Copy out all of the data below, keeping every line and character unchanged.

── Excerpted records

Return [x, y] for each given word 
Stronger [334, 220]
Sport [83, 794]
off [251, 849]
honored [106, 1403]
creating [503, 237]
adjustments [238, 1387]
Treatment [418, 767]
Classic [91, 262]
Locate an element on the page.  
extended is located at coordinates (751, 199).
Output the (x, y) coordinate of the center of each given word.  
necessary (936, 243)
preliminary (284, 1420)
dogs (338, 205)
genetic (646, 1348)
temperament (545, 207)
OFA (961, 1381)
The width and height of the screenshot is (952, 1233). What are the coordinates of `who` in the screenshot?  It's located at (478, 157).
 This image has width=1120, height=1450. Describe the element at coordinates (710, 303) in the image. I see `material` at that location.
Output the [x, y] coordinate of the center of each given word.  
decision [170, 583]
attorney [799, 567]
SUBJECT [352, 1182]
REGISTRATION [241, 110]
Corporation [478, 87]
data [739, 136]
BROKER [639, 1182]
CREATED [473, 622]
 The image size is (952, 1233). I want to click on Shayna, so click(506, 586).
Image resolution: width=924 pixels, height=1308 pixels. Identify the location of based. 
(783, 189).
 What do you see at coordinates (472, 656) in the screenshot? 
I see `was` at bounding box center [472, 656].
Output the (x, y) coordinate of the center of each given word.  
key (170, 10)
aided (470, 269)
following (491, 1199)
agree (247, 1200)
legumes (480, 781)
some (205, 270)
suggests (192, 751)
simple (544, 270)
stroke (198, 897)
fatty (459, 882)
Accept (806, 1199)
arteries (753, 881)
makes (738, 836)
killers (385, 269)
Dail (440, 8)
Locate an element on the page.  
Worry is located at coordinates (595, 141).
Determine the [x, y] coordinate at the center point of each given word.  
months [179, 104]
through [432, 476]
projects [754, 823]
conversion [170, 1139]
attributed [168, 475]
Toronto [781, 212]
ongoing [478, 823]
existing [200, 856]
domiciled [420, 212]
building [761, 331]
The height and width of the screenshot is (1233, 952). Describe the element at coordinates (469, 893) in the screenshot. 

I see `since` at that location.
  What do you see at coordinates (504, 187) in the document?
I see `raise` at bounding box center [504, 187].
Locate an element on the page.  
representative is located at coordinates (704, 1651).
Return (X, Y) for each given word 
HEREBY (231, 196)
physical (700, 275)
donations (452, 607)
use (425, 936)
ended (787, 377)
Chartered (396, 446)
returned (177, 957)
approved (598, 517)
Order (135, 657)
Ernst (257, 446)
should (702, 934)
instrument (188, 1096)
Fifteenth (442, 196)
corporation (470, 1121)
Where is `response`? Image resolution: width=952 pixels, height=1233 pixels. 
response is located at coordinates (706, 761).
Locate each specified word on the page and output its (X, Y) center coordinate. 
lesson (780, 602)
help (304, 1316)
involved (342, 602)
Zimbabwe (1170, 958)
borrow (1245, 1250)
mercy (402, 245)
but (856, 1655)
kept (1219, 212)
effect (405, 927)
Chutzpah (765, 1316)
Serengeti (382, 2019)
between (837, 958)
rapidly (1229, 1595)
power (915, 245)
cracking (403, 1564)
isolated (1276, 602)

────

## Correct result
Return [x, y] for each given word 
Stronger [334, 220]
Sport [83, 794]
off [251, 849]
honored [106, 1403]
creating [503, 237]
adjustments [238, 1387]
Treatment [418, 767]
Classic [91, 262]
Locate an element on the page.  
extended is located at coordinates (751, 199).
Output the (x, y) coordinate of the center of each given word.  
necessary (936, 243)
preliminary (284, 1420)
dogs (338, 205)
genetic (646, 1348)
temperament (545, 207)
OFA (961, 1381)
The width and height of the screenshot is (952, 1233). What are the coordinates of `who` in the screenshot?  It's located at (478, 157).
 This image has width=1120, height=1450. Describe the element at coordinates (710, 303) in the image. I see `material` at that location.
Output the [x, y] coordinate of the center of each given word.  
decision [170, 583]
attorney [799, 567]
SUBJECT [352, 1182]
REGISTRATION [241, 110]
Corporation [478, 87]
data [739, 136]
BROKER [639, 1182]
CREATED [473, 622]
 The image size is (952, 1233). I want to click on Shayna, so click(506, 586).
Image resolution: width=924 pixels, height=1308 pixels. Identify the location of based. 
(783, 189).
 What do you see at coordinates (472, 656) in the screenshot? 
I see `was` at bounding box center [472, 656].
Output the (x, y) coordinate of the center of each given word.  
key (170, 10)
aided (470, 269)
following (491, 1199)
agree (247, 1200)
legumes (480, 781)
some (205, 270)
suggests (192, 751)
simple (544, 270)
stroke (198, 897)
fatty (459, 882)
Accept (806, 1199)
arteries (753, 881)
makes (738, 836)
killers (385, 269)
Dail (440, 8)
Locate an element on the page.  
Worry is located at coordinates (595, 141).
Determine the [x, y] coordinate at the center point of each given word.  
months [179, 104]
through [432, 476]
projects [754, 823]
conversion [170, 1139]
attributed [168, 475]
Toronto [781, 212]
ongoing [478, 823]
existing [200, 856]
domiciled [420, 212]
building [761, 331]
The height and width of the screenshot is (1233, 952). Describe the element at coordinates (469, 893) in the screenshot. 

I see `since` at that location.
  What do you see at coordinates (504, 187) in the document?
I see `raise` at bounding box center [504, 187].
Locate an element on the page.  
representative is located at coordinates (704, 1651).
Return (X, Y) for each given word 
HEREBY (231, 196)
physical (700, 275)
donations (452, 607)
use (425, 936)
ended (787, 377)
Chartered (396, 446)
returned (177, 957)
approved (598, 517)
Order (135, 657)
Ernst (257, 446)
should (702, 934)
instrument (188, 1096)
Fifteenth (442, 196)
corporation (470, 1121)
Where is `response`? Image resolution: width=952 pixels, height=1233 pixels. 
response is located at coordinates (706, 761).
Locate each specified word on the page and output its (X, Y) center coordinate. 
lesson (780, 602)
help (304, 1316)
involved (342, 602)
Zimbabwe (1170, 958)
borrow (1245, 1250)
mercy (402, 245)
but (856, 1655)
kept (1219, 212)
effect (405, 927)
Chutzpah (765, 1316)
Serengeti (382, 2019)
between (837, 958)
rapidly (1229, 1595)
power (915, 245)
cracking (403, 1564)
isolated (1276, 602)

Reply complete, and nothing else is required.